The Most Likely View: A House
The image below is a reconstruction of what homes in Bethlehem looked like. Typically, the bottom floor was a place for the most valuable animals to be housed, especially during inclement weather. The top floor was the primary residence for the family and always included an “upper room” that would serve as a guest room for visitors. This is the type of room that Jesus and his disciples used to celebrate the Passover because it was completely expected for faithful Jewish families to show hospitality to travelers, especially to family. When Luke 2:7 says “there was no room for them in the inn,” the Greek word is the word for this guest room, not for a hotel (there was a word for that, which is used in the Parable of the Good Samaritan). Because of the census, the upper room was already too full for them to give birth, so they stayed in the lower level where there was enough room for all that goes into birthing a child. This view also reflects the cultural priority of hospitality and the high unlikelihood that family would turn Mary and Joseph away while she is in her final day(s) of pregnancy, even despite the scandal of her being pregnant before their official marriage. This article explains this view and the historical background in greater detail. This view is also well-attested by reputable Bible Dictionaries (see their entries for “manger” and “inn”).
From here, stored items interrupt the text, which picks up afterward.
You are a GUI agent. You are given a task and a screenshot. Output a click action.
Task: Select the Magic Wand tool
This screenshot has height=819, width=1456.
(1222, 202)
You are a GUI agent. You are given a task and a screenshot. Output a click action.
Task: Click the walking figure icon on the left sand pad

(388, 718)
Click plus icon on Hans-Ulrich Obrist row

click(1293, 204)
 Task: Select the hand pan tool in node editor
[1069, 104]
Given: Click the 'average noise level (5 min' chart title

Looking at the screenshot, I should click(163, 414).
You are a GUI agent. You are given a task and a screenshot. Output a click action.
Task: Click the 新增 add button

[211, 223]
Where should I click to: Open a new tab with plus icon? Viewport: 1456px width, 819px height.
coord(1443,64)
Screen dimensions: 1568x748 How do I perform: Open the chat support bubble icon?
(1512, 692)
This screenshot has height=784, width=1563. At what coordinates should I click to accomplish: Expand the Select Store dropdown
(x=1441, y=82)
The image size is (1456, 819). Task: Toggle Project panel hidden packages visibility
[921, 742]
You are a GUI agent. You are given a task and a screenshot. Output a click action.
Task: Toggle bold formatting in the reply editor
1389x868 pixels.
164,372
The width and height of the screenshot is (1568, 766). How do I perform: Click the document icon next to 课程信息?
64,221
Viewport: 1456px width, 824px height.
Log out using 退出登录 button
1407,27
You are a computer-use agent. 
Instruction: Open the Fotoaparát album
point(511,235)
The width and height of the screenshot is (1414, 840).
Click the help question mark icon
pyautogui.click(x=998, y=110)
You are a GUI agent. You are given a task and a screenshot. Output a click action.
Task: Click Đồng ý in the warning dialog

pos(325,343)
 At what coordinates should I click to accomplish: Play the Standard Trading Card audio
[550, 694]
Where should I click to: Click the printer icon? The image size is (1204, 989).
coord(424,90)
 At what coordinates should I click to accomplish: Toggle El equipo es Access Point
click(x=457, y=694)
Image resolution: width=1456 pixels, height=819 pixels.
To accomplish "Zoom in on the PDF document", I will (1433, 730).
An Unlikely but Interesting Theory: Migdal Eder
This final view is a new one I’ve only recently learned. I love the theological themes and foreshadowing involved, but this is exactly what makes me fairly skeptical. This view highlights that the shepherds of Bethlehem were specially tasked with birthing and caring for the lambs who would be provided for temple sacrifice. The Tower of Migdal (in Hebrew, Migdal Eder) was the watchtower for the special flock of appointed sheep who would be sacrificed for the atonement of Israel. Lambs were wrapped in swaddling cloths to keep them from injury and laid in mangers, just as Christ was wrapped in swaddling cloths and laid in a manger. Proponents of this view are quick to point out that when John the Baptist said, “Behold, the Lamb of God who takes away the sin of the world,” this is what he had in mind. This may be a possibility, but it seems like enough of a stretch, and while it offers beautiful imagery, I remain convinced the simplest explanation is probably the most reliable. You can read more about it here or watch a video about it here.
Why Does it Matter?
This is the thousand dollar question. It must be affirmed that the Bible is sufficient. We know what we need to know. The Gospel account is enough. Jesus was born in Bethlehem in a humble and lowly state. The God of creation was born in a back-woods town and in the overflow section. The details above help fill in the context in some ways that can be helpful to consider the trials that Mary and Joseph faced and to rejoice in God’s providence. It is even possible to combine elements of the above theories without disregarding what Scripture makes clear – but this should avoided (if we will rearrange possibilities to suit our desires on this, what else will we rearrange to fit our desired conclusions?).
In the midst of the uncertain details and whichever theory you believe is most likely, don’t lose sight of the wonder: that a simple manger became God’s throne. This is the point of the story, let’s not overlook it because we’re stuck in the details God didn’t believe were important enough to preserve.